圧倒的、ひたすら圧倒的な力量差を前に、手も足も出ないとはこの事だ。


(初手で倒すつもりだった。だが、通用しなかった。)


負けだ。俺の、完膚なきまでに負け。


「まあいいわ、貴方はちょっと危険だから、ここから飛ばすわね。」


そう言って、女は転移装置まで行き、コントロールパネルを操作しはじめた。


「まあ、何処に転移するかは解らないけどね。………………あと一回しか出来ないか。まあいいわ。」


動けない、動いたらやられる。その恐怖が俺を縛り付ける。


相手との力量差が解る時点で、恐怖が込み上げてくる。


今の俺の全てを掛けた一撃は、素手の女に通用しなかった。これが強者との差。


まあ、俺は只の雑魚、この女はエース。ハッキリ言ってこの結果は当たり前。


よくやったよ、俺。だがもうここまでだ、今の俺には何も出来ない。


「それじゃあ、転移させるわね、ばいばーい。」


俺の足元に光輝く魔法陣が現れ、俺の体が重さを感じなくなってきた。


宙に浮かぶ感覚がし、ああ、このまま何処かへと転移されるのかと、諦めていた。


だが、ここで何かに突き飛ばされて、転移魔法陣の外へと弾き飛ばされた。


「うわっ!? な、何だ?」


 そこには、俺を庇って突き飛ばしたフィラが、俺の代わりに転移されそうになっていた瞬間だった。


何!? フィラ!!


いかん! このままじゃフィラが何処かへと飛ばされる。


だが、もう遅い。転移魔法はすでに発動状態だった。


(間に合わん!!)


俺は咄嗟にフィラに伝える。


「フィラ! 聞け! お前の思う通りに行動しろ! いいな!!」


「はい! ご主人さ………………」


次の瞬間、フィラは光と共に消滅し、その姿をかき消した。


フィラは転移した、いや、させられた。俺の身代わりに。


「なにやってんだ! 俺は!」


そこで、うふふふと笑う声が聞こえた。ダークガードの女だ。


「あらあら残念、目的の男を狙ったのに、貴方の代わりに別の女が転移しちゃったわね。装置の魔力も無くなった事だし、まあ、いいわ。もうここには用は無いから、私は行くわね、ごきげんよう。」


「待て! フィラを何処へ転移させた!」


「さあ? 知らないわ、だってランダムに設定したんだもの。うふふふ、何処かしらねえ?」


女は腕を上げ、その指に嵌まっているテレポートリングを発動させた。


「おいおい! ここで逃げるのかよ!」


「だって、もうここには用は無いんだもの。じゃあね、縁があったらまた会いましょう。さようなら。」


その言葉と共に、ダークガードの女は忽然と姿を消した。


「テレポートリングか、もう無駄だな。何処に行ったのか解らん。」


 だが、これではっきりした。やはりここの大規模転移装置は生きていて、稼働状態にあったという事だ。

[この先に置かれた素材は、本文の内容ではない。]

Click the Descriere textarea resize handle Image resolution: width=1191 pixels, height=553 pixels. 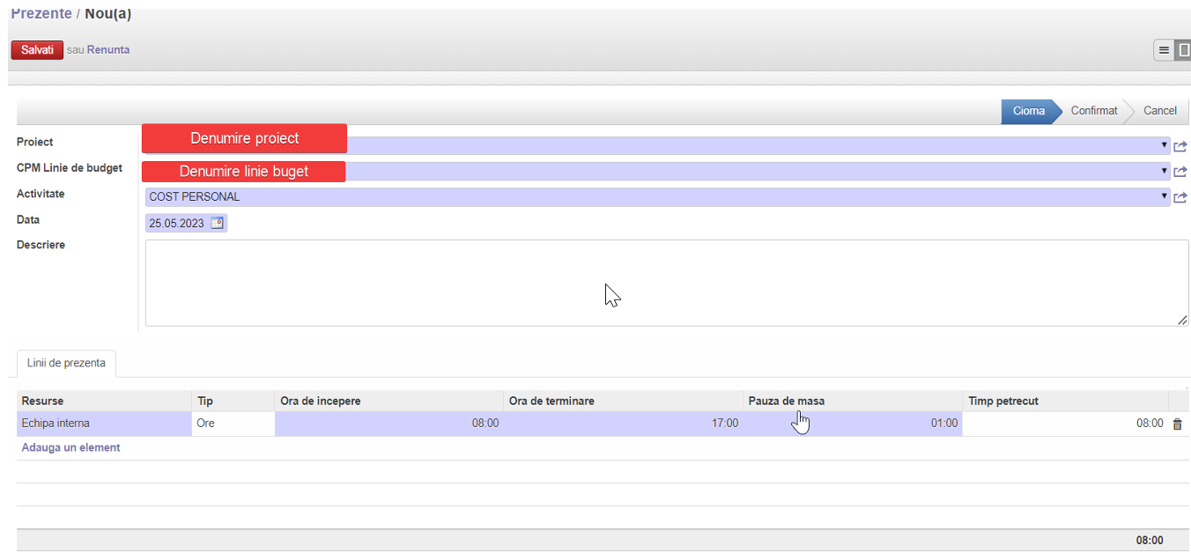tap(1182, 321)
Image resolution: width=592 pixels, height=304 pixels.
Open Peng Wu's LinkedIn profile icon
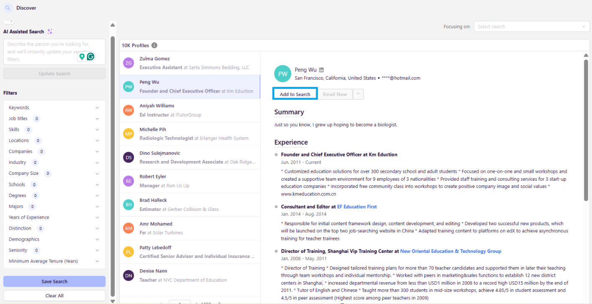(322, 70)
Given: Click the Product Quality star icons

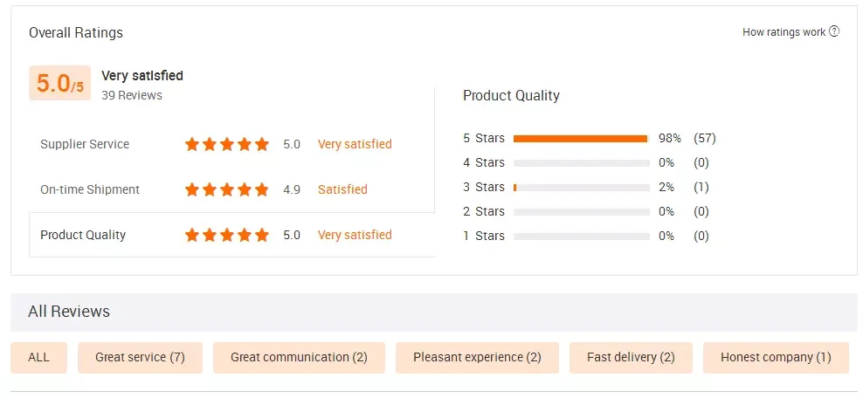Looking at the screenshot, I should (226, 235).
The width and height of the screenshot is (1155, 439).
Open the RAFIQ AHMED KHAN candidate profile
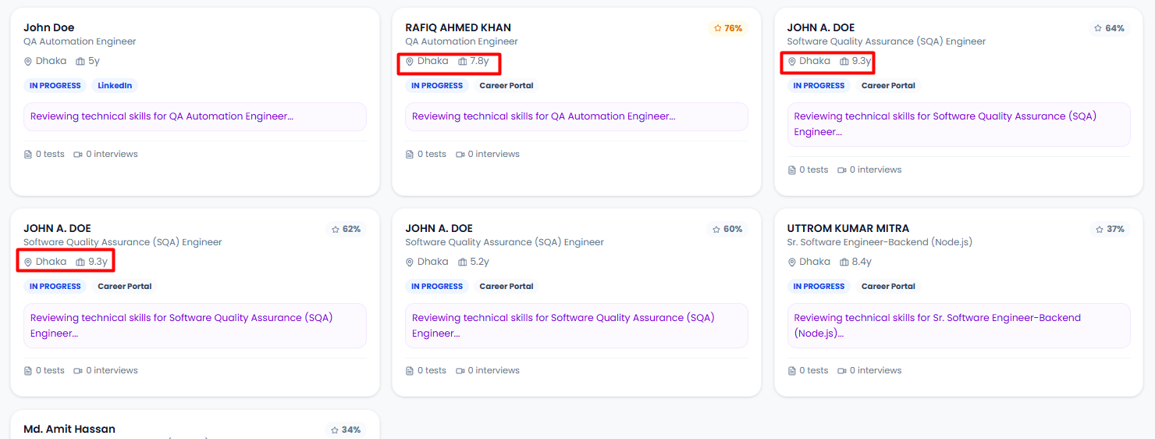pos(458,27)
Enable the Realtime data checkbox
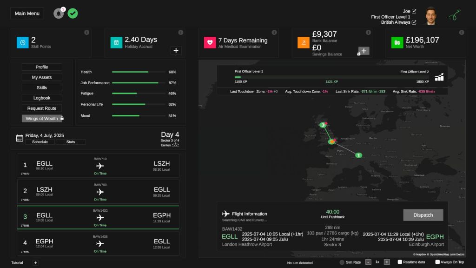Image resolution: width=476 pixels, height=268 pixels. [x=400, y=262]
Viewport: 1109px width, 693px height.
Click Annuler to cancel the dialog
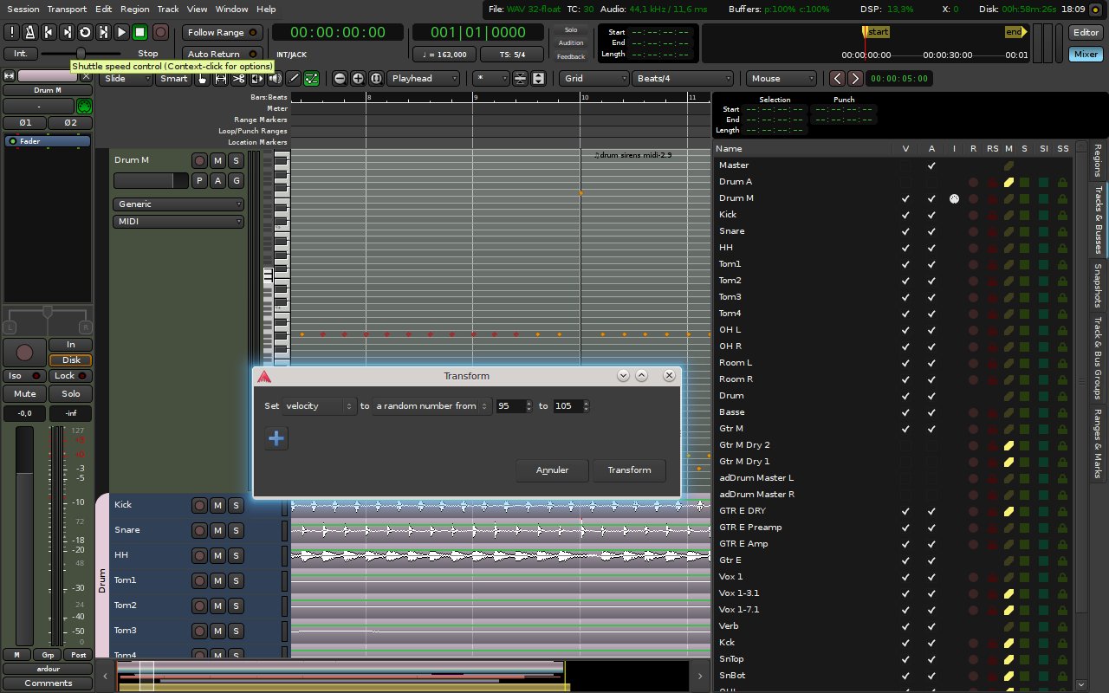coord(552,470)
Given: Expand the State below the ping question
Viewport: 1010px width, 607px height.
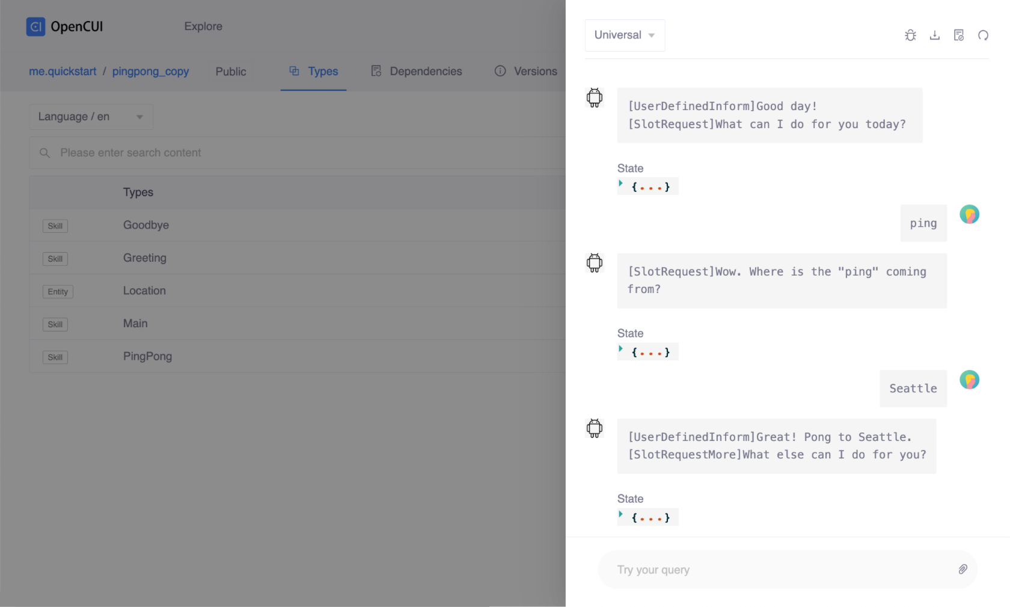Looking at the screenshot, I should (x=621, y=350).
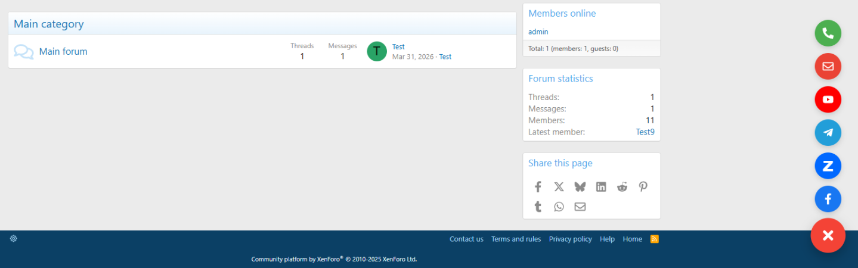Click the Zalo floating button
The image size is (858, 268).
tap(828, 166)
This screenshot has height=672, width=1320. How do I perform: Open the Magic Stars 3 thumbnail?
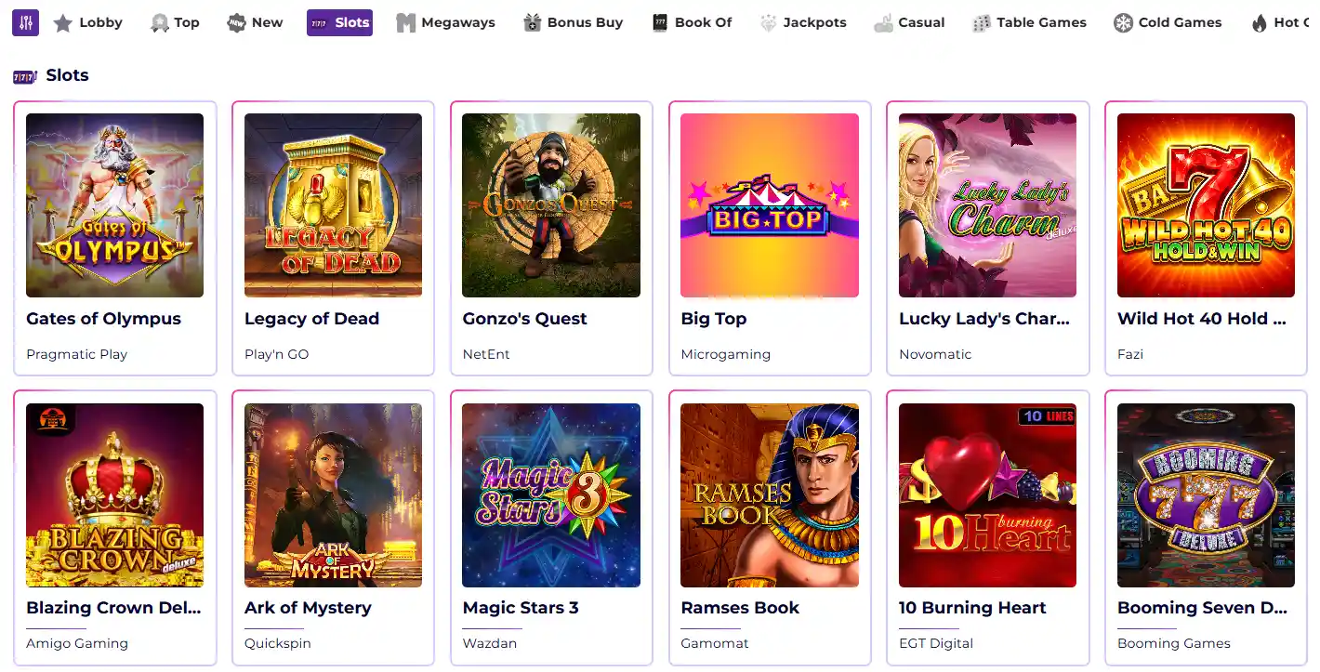[551, 495]
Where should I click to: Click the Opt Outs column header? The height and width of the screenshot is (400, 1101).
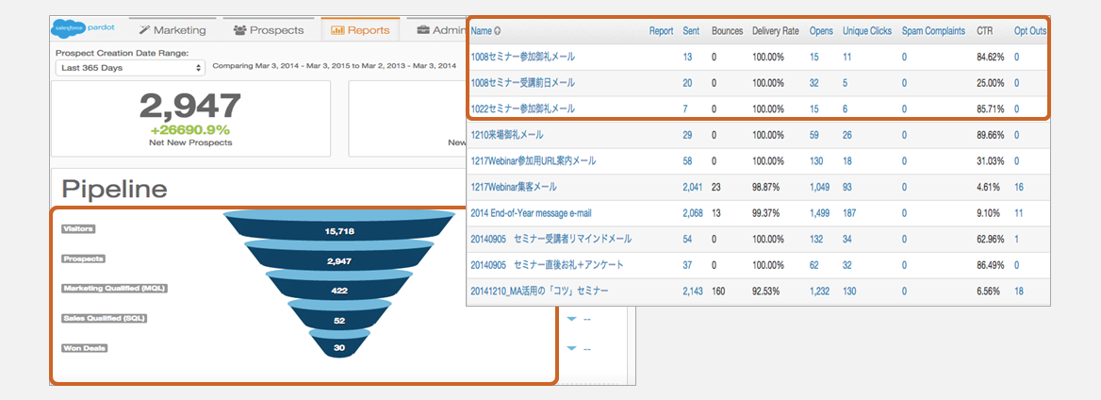coord(1029,31)
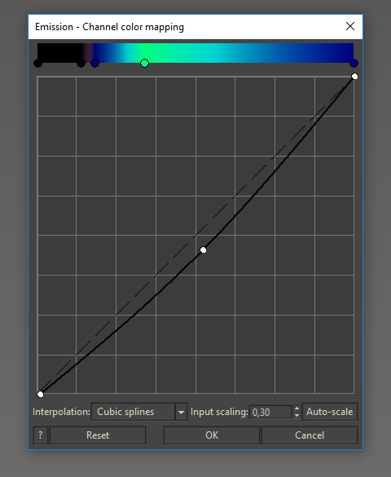Decrease Input scaling with down arrow
This screenshot has height=477, width=391.
tap(297, 415)
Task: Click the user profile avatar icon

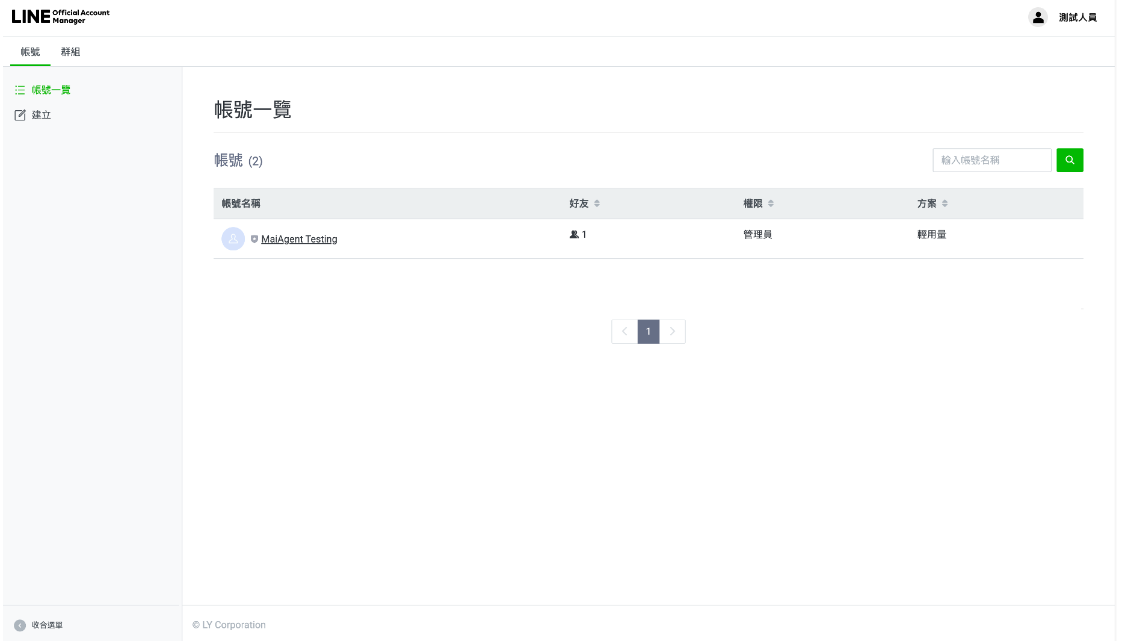Action: pos(1038,17)
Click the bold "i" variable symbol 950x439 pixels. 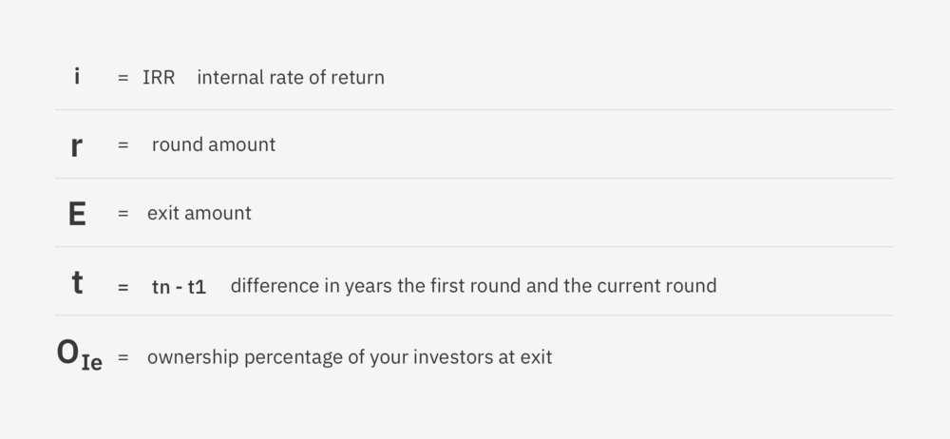pos(77,76)
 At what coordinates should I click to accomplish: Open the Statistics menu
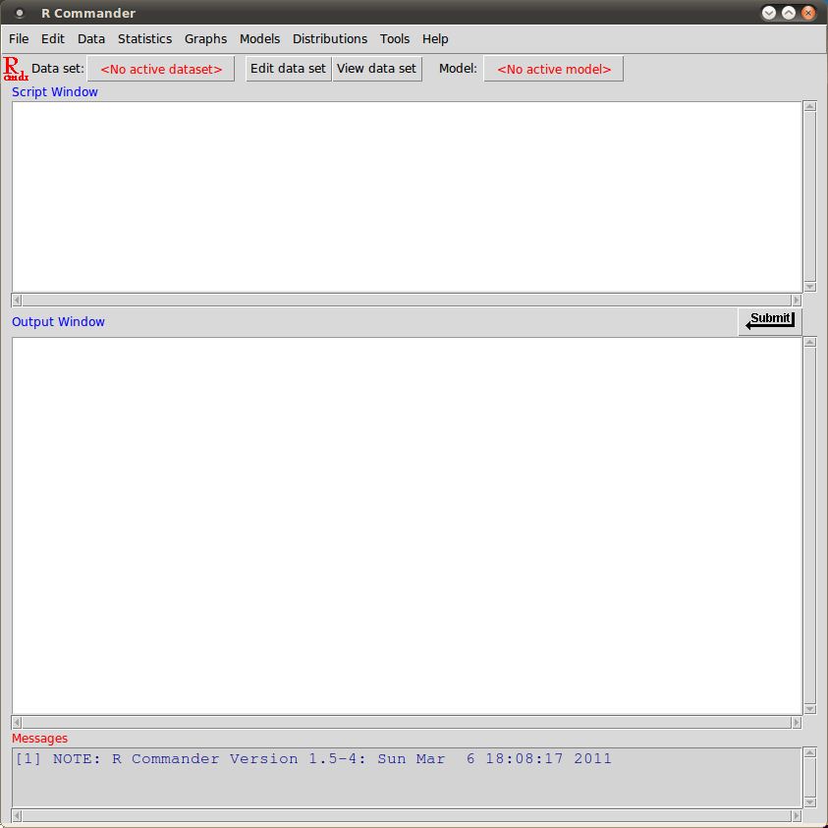tap(144, 39)
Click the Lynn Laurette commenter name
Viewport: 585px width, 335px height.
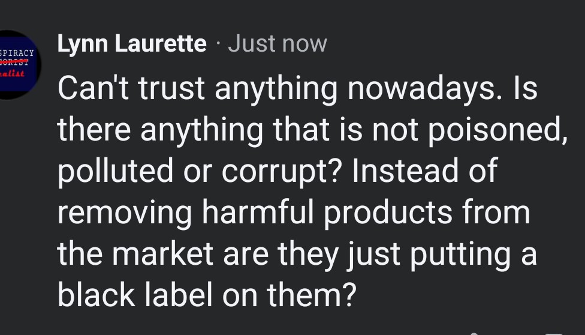(x=131, y=44)
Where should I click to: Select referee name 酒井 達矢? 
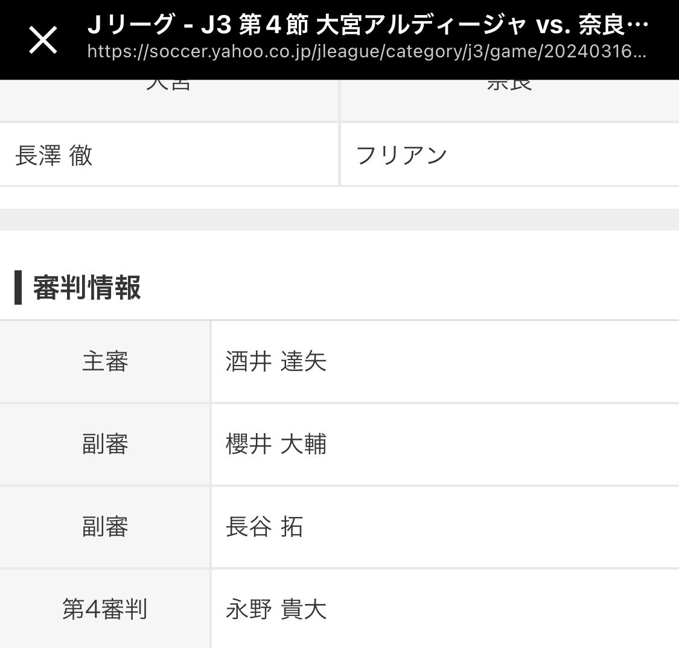coord(276,362)
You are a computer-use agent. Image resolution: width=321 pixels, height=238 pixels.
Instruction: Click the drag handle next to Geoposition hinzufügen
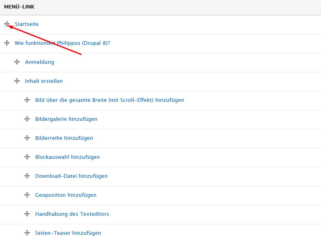click(27, 195)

ならば、もう悪い奴に使われない様に、今ここで壊してしまった方がいいな。


 俺は零距離スラッシュ、「パワースラッシュ」を使い、部屋の中央にある転移装置に向かい、攻撃、装置を壊した。


「これで、もうこの装置は使えまい。」


 辺りは静寂に包まれた。散々たる光景だ、みんな意識が無いだけで、命に別状はないのがせめてもの救いか。



{シナリオをクリアしました}

{経験点1000点獲得しました}

{ショップポイント500ポイント獲得しました}

{スキルポイント5ポイント獲得しました}



どうやらシナリオをクリアしたらしい、いつもの女性の声が頭の中で聞こえた。


「…………シナリオクリアか、これのどこがクリアだってんだ。」


たった一人の女相手に、姐御は歯が立たず、フィラは何処いずこかへと飛ばされた。


ガーネットも男爵たちも、気絶させられ、俺に至ってはこの体たらくだ。


 あの女は逃げたんじゃない、こちらが取るに足らない存在だと認識し、見逃してもらったというべきところか。


これのどこがクリアだってんだ。


 フィラの事が心配だが、今の俺が何を出来るのかが解らない。諦めかけたその時、不意に頭の中に直接女性の声で、優しく語り掛けられた。